When your telephone rings, exactly what is the phone company doing? This question comes up frequently, as it seems everyone is becoming a telephone company. Deregulation opens many new opportunities, but if you want to be the phone company you have to ring bells.
An Open-Architecture Ring-Tone Generator
Here is a design that you can own, tailor to your specific needs, layout on your circuit board and put on your bill of materials. Finally, you will be in control of the black magic (and high voltages) of ring-tone generation.

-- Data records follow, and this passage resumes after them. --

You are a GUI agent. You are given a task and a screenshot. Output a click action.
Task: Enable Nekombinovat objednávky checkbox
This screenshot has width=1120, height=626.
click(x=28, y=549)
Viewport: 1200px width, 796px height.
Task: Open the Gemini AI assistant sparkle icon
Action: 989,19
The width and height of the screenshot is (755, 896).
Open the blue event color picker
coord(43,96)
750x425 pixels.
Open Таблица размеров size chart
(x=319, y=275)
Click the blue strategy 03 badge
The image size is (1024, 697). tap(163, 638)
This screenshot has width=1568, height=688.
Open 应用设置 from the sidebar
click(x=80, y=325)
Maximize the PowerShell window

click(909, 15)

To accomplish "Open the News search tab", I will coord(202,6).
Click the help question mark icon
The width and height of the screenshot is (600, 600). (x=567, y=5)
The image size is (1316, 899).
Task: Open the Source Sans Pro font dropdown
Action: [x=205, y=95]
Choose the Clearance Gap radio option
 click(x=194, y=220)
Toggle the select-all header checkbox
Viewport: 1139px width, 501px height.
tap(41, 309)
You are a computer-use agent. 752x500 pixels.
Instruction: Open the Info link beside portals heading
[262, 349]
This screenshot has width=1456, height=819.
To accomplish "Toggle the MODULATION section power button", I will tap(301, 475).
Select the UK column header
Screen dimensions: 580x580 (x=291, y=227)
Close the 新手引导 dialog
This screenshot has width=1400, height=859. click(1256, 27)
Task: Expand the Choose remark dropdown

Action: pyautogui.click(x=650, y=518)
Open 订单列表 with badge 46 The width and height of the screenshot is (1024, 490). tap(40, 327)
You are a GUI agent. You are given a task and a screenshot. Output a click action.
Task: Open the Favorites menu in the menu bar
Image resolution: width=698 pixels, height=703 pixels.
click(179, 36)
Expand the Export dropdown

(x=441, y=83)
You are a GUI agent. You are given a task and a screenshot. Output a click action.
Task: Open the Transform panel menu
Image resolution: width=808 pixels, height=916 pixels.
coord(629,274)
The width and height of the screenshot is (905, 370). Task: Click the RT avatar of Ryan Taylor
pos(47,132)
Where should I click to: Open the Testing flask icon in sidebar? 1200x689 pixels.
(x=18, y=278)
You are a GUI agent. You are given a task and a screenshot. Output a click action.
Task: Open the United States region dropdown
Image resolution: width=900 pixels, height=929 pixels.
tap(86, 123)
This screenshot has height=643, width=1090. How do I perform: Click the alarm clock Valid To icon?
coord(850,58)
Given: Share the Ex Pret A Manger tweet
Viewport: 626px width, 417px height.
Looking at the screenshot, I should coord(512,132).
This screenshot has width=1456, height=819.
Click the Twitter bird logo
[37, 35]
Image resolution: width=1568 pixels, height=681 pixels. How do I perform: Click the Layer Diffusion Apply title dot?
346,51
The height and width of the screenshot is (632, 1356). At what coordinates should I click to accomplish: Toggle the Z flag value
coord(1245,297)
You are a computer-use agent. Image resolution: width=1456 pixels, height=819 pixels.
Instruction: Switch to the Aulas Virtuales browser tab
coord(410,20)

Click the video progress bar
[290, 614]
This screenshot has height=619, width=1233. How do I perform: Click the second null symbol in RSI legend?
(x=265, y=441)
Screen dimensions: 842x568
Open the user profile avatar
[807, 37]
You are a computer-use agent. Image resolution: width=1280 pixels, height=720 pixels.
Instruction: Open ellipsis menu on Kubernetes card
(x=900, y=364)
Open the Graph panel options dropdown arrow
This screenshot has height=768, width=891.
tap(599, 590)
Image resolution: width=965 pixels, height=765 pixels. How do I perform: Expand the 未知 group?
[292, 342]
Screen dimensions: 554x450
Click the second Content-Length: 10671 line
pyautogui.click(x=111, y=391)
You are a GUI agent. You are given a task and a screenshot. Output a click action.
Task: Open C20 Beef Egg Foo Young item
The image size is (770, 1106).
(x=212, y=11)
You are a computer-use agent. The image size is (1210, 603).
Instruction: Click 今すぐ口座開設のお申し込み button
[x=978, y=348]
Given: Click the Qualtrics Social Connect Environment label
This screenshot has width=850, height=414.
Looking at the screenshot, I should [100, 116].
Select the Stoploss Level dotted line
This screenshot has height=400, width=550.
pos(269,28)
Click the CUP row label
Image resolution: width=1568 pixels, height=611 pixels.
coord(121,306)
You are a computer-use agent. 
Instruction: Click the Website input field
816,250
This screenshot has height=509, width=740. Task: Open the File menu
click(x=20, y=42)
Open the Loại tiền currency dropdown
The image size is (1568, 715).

Not Your Standard Bench Supply
Ring-tone generation requires not one but two high voltages, 60VDC and –180VDC (this arises from the need to put 87VRMS on –48VDC). Figure 1 details the switching power supply that delivers the volts needed to run the ring-tone circuit. This switcher can be powered from any voltage from 5V to 30V and shuts down when not in use. Figure 2 is the build diagram of the transformer used in the switching power supply.
Quad Op Amp Rings Phones
When a phone rings, it rings with a cadence, a sequence of rings and pauses. The standard cadence is one second ringing followed by two seconds of silence. We use the first 1/4 of LT1491 as a cadence oscillator, whose output is at VCC for one second and then at VEE for two seconds. This sequence repeats every three seconds, producing the all-too-familiar pattern. The actual ringing of the bell is done by a 20Hz AC sine wave signal at a signal level of 87VRMS superimposed on –48VDC. The 20Hz signal is implemented with the second amplifier in the LT1491 which acts as a gated 20Hz oscillator (see Figure 3).
The third amplifier in the LT1491, which is configured as a lowpass filter, converts the square wave output of the oscillator to a sine wave by filtering out unwanted harmonics. Finally, the 87VRMS and the –48VDC parts are handled by the fourth amplifier in the LT1491 and its steering of two external 15V regulators.
The rest of what we do, the part that is most difficult to follow, involves the output amplifier. In the output amplifier, the 6VP-P signal from the waveform synthesizer is imposed across R12 (see Figure 4) into a virtual ground, creating a sine wave signal current. This current is added to the DC current flowing through R15 and the resulting current is imposed across R13. This stage amplifies the sine wave and offsets it to become an 87VRMS sine wave imposed on a –48VDC bias. The trick here is that the voltage gain is in the ±15V regulators, not the LT1491 which is merely steering currents.
This complete circuit (Figure 4) includes the ring-trip sense circuit to detect when the phone receiver is picked up. This circuit is fully protected for output shorts to any voltage within the power supply window of –180V to 60V.